*** Given records ***

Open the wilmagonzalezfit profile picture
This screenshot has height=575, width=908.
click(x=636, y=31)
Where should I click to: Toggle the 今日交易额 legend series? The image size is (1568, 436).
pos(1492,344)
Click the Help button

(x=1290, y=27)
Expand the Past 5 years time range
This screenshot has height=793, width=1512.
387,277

*** End of Given records ***

**What you should do**
Exactly as written, transcribe every line shown above.

**Exercise result**
Open the wilmagonzalezfit profile picture
This screenshot has height=575, width=908.
click(x=636, y=31)
Where should I click to: Toggle the 今日交易额 legend series? The image size is (1568, 436).
pos(1492,344)
Click the Help button

(x=1290, y=27)
Expand the Past 5 years time range
This screenshot has height=793, width=1512.
387,277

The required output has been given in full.